NLG Insurance Dividend Approval Update
15th January 2026, Kathmandu
The NLG Insurance dividend approval has been formally confirmed following the successful conclusion of the company’s 20th Annual General Meeting (AGM). The meeting was held in Kathmandu at the Silver Oak Banquet and Events Center in Gairidhara on Wednesday, January 14, 2026 (Poush 30, 2082), marking a significant milestone for the company and its shareholders. During the AGM, shareholders approved the dividend proposal for the fiscal year 2081/82, reflecting the company’s stable financial position and commitment to shareholder returns.
NLG Insurance Dividend Approval
According to the approved resolution, NLG Insurance Company Limited will distribute a total dividend of 7.3684 percent based on its existing paid-up capital of NPR 2.56 billion. The dividend package includes both bonus shares and a cash dividend, ensuring a balanced return structure that provides both capital appreciation and immediate liquidity for investors.
Breakdown of the 7.3684 Percent Dividend
Out of the total dividend, 4 percent has been approved in the form of bonus shares, amounting to approximately NPR 102.61 million. In addition, shareholders will receive a 3 percent cash dividend equivalent to NPR 76.95 million. For tax adjustment purposes, the company has allocated an additional 0.3684 percent, amounting to NPR 9.45 million, specifically to cover the tax liability of the bonus and cash components as required under prevailing tax regulations.

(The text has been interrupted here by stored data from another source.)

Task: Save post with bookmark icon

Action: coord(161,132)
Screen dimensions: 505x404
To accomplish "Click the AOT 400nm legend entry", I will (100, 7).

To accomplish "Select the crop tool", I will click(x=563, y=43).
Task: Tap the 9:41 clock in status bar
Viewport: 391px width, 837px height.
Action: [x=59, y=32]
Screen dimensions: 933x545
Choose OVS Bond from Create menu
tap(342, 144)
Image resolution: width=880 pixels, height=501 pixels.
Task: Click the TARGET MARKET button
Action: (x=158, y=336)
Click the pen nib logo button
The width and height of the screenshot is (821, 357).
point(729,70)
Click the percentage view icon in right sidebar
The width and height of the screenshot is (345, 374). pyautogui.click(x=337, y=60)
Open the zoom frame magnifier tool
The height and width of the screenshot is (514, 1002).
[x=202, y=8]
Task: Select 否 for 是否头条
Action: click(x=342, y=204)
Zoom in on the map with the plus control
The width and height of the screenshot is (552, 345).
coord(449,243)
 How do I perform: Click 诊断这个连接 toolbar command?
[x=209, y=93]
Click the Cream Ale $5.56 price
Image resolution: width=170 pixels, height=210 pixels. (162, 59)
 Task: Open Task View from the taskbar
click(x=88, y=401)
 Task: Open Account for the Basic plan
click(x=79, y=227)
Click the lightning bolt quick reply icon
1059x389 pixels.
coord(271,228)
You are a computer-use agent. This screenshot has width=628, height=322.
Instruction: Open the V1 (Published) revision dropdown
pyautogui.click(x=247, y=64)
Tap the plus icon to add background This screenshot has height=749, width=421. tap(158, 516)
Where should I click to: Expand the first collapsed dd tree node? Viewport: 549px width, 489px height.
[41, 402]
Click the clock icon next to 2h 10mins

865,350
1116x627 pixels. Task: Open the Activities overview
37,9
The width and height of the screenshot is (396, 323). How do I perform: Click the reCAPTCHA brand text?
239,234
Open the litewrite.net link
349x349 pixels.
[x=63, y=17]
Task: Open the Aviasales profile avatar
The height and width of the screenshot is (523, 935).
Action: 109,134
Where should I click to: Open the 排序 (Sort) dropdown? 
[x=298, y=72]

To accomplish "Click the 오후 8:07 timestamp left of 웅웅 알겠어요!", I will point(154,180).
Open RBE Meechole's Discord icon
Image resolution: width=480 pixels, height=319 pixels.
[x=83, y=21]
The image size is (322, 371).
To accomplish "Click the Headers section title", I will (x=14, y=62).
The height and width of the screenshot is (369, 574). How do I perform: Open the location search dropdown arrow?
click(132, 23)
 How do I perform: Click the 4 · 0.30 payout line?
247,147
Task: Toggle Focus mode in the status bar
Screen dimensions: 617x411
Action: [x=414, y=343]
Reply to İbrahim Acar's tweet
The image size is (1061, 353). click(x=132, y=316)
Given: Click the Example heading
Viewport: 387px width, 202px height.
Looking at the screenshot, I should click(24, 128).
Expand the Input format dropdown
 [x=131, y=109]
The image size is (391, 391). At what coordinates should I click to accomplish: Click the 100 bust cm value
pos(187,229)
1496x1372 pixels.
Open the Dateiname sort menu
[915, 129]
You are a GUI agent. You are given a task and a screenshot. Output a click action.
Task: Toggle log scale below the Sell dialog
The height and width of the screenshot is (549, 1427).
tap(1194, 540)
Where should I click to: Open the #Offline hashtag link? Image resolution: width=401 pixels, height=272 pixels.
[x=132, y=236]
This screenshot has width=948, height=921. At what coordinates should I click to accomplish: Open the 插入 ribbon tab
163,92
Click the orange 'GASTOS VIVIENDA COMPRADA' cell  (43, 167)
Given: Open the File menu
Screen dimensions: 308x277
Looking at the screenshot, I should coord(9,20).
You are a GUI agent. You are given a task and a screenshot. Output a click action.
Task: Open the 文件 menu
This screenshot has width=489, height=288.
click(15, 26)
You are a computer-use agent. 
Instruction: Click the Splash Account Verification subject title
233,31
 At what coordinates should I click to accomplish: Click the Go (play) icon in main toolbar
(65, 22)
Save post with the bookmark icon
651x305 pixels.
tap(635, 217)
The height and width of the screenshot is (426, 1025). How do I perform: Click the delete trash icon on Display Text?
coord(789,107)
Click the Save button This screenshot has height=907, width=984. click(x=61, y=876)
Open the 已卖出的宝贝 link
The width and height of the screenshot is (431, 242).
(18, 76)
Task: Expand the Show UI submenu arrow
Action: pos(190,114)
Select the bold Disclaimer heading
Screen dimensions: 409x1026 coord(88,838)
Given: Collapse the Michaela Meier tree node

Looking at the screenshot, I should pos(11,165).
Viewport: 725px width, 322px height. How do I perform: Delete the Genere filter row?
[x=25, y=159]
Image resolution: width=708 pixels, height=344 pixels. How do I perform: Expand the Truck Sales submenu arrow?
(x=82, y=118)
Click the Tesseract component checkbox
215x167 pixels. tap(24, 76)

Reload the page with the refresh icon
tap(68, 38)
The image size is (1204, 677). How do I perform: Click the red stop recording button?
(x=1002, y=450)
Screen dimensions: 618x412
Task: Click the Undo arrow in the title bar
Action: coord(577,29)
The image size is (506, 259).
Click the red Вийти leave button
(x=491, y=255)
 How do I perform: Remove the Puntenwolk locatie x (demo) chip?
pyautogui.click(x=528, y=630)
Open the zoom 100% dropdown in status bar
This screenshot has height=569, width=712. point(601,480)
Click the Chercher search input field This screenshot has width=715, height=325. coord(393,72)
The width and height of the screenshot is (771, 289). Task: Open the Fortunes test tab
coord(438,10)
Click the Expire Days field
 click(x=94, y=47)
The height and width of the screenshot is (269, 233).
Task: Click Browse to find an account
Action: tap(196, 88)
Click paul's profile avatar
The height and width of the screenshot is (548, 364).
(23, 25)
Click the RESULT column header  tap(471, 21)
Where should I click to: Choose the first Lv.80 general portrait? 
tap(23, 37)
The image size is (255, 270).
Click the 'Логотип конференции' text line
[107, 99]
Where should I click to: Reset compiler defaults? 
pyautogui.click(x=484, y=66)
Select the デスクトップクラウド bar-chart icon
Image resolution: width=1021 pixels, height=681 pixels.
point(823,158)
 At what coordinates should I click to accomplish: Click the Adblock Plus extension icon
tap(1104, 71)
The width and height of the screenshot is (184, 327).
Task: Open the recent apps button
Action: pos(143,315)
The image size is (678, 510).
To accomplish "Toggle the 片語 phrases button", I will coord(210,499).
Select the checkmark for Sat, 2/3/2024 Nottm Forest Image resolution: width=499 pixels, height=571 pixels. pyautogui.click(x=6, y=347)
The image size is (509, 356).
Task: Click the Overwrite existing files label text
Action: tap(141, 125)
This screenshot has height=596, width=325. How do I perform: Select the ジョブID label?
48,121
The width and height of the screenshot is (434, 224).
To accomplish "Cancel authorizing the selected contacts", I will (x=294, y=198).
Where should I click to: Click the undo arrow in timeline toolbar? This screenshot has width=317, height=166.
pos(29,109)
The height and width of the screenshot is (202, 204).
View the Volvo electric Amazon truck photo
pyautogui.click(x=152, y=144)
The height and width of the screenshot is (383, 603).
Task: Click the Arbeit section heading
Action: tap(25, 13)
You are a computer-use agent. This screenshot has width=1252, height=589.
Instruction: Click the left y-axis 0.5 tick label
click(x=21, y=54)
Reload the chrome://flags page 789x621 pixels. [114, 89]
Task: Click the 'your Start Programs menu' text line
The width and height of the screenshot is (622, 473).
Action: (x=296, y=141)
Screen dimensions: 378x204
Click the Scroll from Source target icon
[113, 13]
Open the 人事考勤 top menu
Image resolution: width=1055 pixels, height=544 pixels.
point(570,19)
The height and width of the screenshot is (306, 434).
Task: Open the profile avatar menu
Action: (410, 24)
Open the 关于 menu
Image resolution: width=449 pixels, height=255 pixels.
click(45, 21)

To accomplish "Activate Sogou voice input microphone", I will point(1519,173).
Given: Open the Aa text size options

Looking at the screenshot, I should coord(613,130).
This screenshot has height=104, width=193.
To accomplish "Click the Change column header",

Following the distribution of these bonus shares, the paid-up capital of NLG Insurance is set to increase from NPR 2.56 billion to approximately NPR 2.66 billion. To reflect this capital enhancement, the AGM approved a special proposal to amend the company’s Memorandum of Association and Articles of Association. This amendment ensures regulatory compliance with the Nepal Insurance Authority (NIA) and aligns the company’s legal structure with its updated capital base.
Governance and Regulatory Compliance
The meeting further authorized the Board of Directors to implement any additional amendments if required by regulatory bodies. Should any feedback, directives, or recommendations be received from the NIA or the Securities Board of Nepal (SEBON), the board has been granted full authority to incorporate such changes without the need for further shareholder approval. This provision supports efficient governance and ensures that the company remains responsive to the evolving regulatory landscape in Nepal’s insurance sector.
In addition to dividend-related resolutions, the AGM approved the company’s annual report and the auditor’s report for the fiscal year 2081/82. These approvals confirm shareholder confidence in the company’s financial transparency, reporting standards, and overall corporate governance practices. The shareholders also endorsed the appointment of an external auditor for the ongoing fiscal year 2082/83 and finalized the auditor’s remuneration, adhering to statutory audit requirements.
Strategic Market Position and Investor Impact
The NLG Insurance dividend approval highlights the company’s consistent performance in Nepal’s competitive non-life insurance sector. By maintaining a combination of bonus shares and cash dividends, the company demonstrates a balanced approach to capital growth. Bonus shares contribute to long-term value creation by strengthening the capital base and improving the company’s underwriting capacity, while the cash dividend provides tangible benefits to investors seeking regular income.
From an investor perspective, the 20th AGM serves as a positive indicator of corporate health. The company’s ability to distribute dividends while simultaneously increasing its paid-up capital suggests effective operational management. It is important to note that the book closure for this dividend was on Poush 22, 2082 (January 6, 2026), meaning only those shareholders who held shares until that date are eligible for the payout.
Conclusion
In conclusion, the NLG Insurance dividend approval at the 20th Annual General Meeting represents a key development for the company’s thousands of shareholders. With a total dividend of 7.3684 percent, a capital boost through bonus shares, and reinforced governance measures, NLG Insurance continues to strengthen its position as a reliable player in the Nepali market. As the company moves toward a paid-up capital of NPR 2.66 billion, it remains well-positioned to meet the higher capital requirements set by the insurance regulator while delivering sustainable value to its stakeholders.